AT&T CEO John Stankey put a globalist gloss on unwinding its content strategy, saying at a J.P. Morgan conference that the Dallas telecom conglomerate had to spin out WarnerMedia to free it to chase worldwide possibilities.

“What’s become clear is that the opportunity for direct relationships with customers in media is truly going to be a global opportunity,” he told J.P. Morgan analyst Philip Cusick in a Monday-morning interview at JP Morgan Chase subsidiary’s Technology, Media and Communications conference. “And our connectivity business, as you know, is kind of capped into the United States.”

The news last week that AT&T would unload WarnerMedia to Discovery for $43 billion — far less than the $108.7 billion it sank into buying Time Warner in 2018, counting debt taken on in that deal — has led to some brutal headlines for Stankey.

New York Times columnist Kara Swisher suggested he might be “the worst media strategist in recent memory,” while Charles Gasparino teed off in the New York Post on Stankey’s “costly empire-building fantasy that evaporated billions of dollars in shareholder value over the past decade.”

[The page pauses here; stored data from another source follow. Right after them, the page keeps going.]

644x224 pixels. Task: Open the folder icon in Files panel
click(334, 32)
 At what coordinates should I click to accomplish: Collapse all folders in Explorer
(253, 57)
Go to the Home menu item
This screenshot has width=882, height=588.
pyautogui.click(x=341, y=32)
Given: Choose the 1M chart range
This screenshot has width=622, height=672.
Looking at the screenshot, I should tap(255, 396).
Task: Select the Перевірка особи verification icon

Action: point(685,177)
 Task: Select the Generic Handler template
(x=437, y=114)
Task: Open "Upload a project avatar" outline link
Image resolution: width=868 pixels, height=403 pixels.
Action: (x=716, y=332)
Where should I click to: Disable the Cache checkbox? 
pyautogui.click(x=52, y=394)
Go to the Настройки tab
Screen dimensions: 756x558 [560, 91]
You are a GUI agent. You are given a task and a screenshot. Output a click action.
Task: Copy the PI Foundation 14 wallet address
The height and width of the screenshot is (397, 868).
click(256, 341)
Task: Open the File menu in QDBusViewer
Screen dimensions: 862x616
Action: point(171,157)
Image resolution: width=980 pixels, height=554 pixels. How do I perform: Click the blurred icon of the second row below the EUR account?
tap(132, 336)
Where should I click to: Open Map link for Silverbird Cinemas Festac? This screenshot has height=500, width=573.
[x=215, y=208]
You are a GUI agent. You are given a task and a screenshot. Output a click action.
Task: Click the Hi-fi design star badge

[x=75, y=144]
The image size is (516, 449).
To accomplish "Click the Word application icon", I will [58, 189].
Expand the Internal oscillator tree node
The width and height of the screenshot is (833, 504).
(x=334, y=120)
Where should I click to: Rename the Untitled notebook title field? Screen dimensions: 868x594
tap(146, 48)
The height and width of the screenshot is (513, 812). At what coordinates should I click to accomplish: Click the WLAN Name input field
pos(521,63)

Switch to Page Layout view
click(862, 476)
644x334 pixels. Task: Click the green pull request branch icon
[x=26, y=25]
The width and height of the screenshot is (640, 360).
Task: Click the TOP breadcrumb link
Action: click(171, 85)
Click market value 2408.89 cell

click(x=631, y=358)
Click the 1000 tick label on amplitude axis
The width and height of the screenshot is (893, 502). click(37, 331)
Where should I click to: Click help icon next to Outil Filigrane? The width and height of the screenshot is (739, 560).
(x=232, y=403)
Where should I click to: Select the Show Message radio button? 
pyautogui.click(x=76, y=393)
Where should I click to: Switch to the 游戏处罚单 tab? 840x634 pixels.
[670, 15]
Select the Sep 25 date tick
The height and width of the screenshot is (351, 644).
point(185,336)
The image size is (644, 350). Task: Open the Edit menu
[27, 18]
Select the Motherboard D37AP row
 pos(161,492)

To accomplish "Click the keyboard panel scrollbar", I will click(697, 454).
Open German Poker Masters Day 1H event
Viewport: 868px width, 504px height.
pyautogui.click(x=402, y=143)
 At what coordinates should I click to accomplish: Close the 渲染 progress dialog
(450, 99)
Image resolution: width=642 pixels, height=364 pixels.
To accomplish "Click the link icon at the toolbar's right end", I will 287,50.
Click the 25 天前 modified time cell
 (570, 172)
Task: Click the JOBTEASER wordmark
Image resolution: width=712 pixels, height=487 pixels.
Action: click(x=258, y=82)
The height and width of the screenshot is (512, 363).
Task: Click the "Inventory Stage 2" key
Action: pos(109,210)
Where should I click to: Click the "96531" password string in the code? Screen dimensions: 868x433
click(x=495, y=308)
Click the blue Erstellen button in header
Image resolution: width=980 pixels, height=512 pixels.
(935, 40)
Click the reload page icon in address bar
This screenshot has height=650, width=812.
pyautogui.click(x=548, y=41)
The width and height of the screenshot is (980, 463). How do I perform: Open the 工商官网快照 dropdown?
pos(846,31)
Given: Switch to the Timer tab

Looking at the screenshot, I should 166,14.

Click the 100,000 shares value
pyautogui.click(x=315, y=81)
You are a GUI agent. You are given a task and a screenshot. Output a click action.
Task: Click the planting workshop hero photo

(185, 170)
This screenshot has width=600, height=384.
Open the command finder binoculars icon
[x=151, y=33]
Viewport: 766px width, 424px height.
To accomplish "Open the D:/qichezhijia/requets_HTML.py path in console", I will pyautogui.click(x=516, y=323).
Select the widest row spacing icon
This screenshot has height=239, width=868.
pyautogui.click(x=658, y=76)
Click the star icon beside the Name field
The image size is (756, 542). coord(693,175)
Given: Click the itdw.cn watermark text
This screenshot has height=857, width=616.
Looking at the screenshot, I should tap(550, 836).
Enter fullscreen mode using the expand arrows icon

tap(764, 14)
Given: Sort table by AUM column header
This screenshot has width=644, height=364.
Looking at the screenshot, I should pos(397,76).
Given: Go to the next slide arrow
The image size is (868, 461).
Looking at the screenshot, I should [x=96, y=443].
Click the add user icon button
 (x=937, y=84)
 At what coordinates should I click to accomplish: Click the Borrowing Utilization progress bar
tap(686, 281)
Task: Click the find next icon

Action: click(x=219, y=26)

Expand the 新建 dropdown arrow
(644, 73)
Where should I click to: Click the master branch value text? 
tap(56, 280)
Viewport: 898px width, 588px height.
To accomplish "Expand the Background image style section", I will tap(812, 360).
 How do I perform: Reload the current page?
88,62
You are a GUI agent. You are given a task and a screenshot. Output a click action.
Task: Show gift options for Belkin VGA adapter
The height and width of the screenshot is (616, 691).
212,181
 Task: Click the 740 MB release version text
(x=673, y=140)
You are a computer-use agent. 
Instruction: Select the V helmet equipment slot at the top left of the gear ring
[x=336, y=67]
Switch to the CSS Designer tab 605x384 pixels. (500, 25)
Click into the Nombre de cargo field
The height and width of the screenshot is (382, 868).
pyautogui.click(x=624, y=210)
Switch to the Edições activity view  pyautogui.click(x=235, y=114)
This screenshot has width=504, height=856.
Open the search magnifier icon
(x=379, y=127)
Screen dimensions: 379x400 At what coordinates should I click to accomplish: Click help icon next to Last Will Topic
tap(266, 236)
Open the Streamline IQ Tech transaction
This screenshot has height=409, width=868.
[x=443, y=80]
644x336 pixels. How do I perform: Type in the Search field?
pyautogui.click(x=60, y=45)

In his appearance at J.P. Morgan’s online event today, Stankey emphasized how buying Time Warner, since renamed WarnerMedia, helped to reinforce AT&T’s communications business.

“We had a strong belief that we could help our domestic connectivity business significantly,” he said. “We got a long way down that path and made a lot of good progress.”

He pointed in particular to “lower churn” among AT&T’s broadband subscribers and the ability to put AT&T’s “distribution muscle” behind WarnerMedia assets.

“Realistically, HBO Max wouldn't be where it is today if not for the strength of the two combined companies,” he said. The streaming service that AT&T launched in May of 2020 (and that then spent months without distribution on such platforms as Amazon and Roku) became a bonus item on many premium telecom services from AT&T.

But that strategy doesn’t work where AT&T doesn’t provide connectivity, and meanwhile the rest of the world is open for entertainment growth. Enter Discovery and its own growing international business.

“When you start looking a the opportunity to grow the fantastic subscriber base, we kind of looked at this and say, it’s time to unleash the media assets to go and seize, you know, a multi-hundred-billion-dollar opportunity to become one of the premier media assets for distributing content,” Stankey said.

Saying, “that asset is even better positioned to be successful moving forward on a global basis,” Stankey pointed to the “deeper content library” the combined company can bring and suggested it could capitalize on some post-merger synergies.

Eventually, he predicted it could reach a global scale that would make it attractive to other entertainment firms looking for distribution help.

“You’re going to have platforms that ultimately have enough scale to distribute,” he said, naming Netflix, Disney+ and HBO Max as possibilities. “I think it’s entirely possible that those platforms that have very attractive customer bases and a large number of hours of engagement a day can ultimately aggregate other types of content and distribute them.”